Uber boosted its revenue by 13% to $3.2 billion in the fourth quarter of last year compared to Q3 2020, but overall the platform’s revenue declined 16% year-over-year as it felt the effects of the COVID-19 pandemic.
The fourth-quarter revenue increase was helped by its delivery business – which grew 19% quarter-over-quarter and a whopping 224% year-over-year.
Uber’s mobility revenue, which accounts for its ride-share business, notched up 8% in Q4 2020 compared to Q3, but declined 52% year-over-year.
Overall, gross bookings grew 16% quarter-over-quarter to $17.2 billion, down 5% year-over-year.
Delivery gross bookings grew 128% for the full year ending December 31, 2020, while mobility gross bookings declined 47% in 2020 compared to the same period in 2019.
Although lockdown measures in many countries have affected Uber’s mobility business, CEO Dara Khosrowshahi said the company is seeing encouraging trends in regions such as Asia Pacific and Latin America, where bookings were down only in the 25 to 35% range in January.
“Over the next six month we’ll go from preservation mode to reposition mode,” he said in a call with analysts. “We’re bullish on delivering strong growth and expanding margins in the second half of the year.”
Uber’s net loss for the quarter was $968 million, which includes $236 million in stock-based compensation expense.
For the full year, Uber clocked a net loss of $6.8 billion – a 20% improvement over the company’s net loss in 2019 of $8.5 billion.
Mobility adjusted EBITDA, while down 61% year-over-year, expanded 20% quarter-over-quarter, significantly outpacing quarter-over-quarter revenue growth.

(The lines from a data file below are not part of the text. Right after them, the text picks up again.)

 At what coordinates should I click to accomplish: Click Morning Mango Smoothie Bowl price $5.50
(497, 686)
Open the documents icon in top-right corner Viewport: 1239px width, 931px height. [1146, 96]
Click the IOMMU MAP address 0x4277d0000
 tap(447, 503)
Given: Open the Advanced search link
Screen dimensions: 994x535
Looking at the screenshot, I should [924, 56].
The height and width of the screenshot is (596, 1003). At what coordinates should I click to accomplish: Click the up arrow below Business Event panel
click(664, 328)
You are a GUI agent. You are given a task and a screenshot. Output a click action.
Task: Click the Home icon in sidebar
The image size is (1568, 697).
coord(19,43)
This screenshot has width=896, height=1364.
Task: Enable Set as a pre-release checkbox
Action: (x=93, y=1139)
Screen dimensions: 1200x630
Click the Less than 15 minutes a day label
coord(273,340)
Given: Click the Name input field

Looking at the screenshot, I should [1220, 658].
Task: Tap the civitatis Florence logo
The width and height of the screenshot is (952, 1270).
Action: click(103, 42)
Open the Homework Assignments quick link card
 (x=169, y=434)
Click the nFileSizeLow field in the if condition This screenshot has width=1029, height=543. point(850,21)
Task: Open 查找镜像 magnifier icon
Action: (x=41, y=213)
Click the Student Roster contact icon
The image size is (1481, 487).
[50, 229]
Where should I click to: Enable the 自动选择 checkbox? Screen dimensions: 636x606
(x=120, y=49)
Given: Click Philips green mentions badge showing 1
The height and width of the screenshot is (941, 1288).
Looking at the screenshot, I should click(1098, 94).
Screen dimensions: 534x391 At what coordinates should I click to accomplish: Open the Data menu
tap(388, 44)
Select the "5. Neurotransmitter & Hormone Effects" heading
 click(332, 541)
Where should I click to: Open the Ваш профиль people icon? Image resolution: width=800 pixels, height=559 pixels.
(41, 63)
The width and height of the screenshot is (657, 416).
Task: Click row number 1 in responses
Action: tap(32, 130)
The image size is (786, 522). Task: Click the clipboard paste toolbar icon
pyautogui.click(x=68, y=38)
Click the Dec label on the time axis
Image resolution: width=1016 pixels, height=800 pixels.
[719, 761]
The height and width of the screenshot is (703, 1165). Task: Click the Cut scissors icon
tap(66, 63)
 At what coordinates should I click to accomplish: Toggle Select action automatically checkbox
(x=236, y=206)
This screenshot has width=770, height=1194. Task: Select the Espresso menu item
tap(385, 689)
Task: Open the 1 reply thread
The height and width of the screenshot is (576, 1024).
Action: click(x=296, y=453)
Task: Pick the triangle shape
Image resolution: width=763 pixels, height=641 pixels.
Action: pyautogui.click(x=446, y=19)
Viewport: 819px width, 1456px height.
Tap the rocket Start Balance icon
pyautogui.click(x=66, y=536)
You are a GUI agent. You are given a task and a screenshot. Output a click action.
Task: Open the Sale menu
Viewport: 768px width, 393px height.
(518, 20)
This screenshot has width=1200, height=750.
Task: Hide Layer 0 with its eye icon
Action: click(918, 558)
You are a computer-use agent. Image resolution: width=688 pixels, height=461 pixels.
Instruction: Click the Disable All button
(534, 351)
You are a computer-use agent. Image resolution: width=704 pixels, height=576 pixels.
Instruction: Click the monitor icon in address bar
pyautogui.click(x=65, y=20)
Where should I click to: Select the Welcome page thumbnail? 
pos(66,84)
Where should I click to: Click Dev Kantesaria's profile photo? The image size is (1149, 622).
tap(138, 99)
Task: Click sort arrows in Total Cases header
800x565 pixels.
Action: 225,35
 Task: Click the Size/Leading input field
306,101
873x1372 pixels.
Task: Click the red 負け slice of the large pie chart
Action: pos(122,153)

In delivery, adjusted EBITDA was a loss of $145 million, improving $38 million quarter-over-quarter and $316 million year-over year.
In 2021, Uber CFO Nelson Chai says he is “confident Uber will turn EBITDA profitable.”
Khosrowshahi says the pandemic has made clear the consumer desire to get all manner of goods delivered, which he sees as an “enormous opportunity” for Uber’s delivery business beyond just food.
As Uber looks to scale its delivery business, which is growing at triple-digit rates in the United States, it has made a number of notable acquisitions recently, including Postmates in July and alcohol-delivery service Drizly earlier this month.
Khosrowshahi says Drizly is growing at least 300% year-on-year and is already profitable on an adjusted EBITDA basis.
Restaurants on the platform exceeded 600,000, and active partners on Uber Eats grew 75% year-over-year.
Khosrowshahi says January trends in the U.S. are improving over already-strong trends the delivery business saw in Q4. “I think we’re more than holding our own, but frankly there’s more to do there – including improving our restaurant selection. That holds significant upside for us.”
He says in five years Uber has built the world’s largest food delivery platform outside of China. “I am more optimistic than ever about Uber’s future.”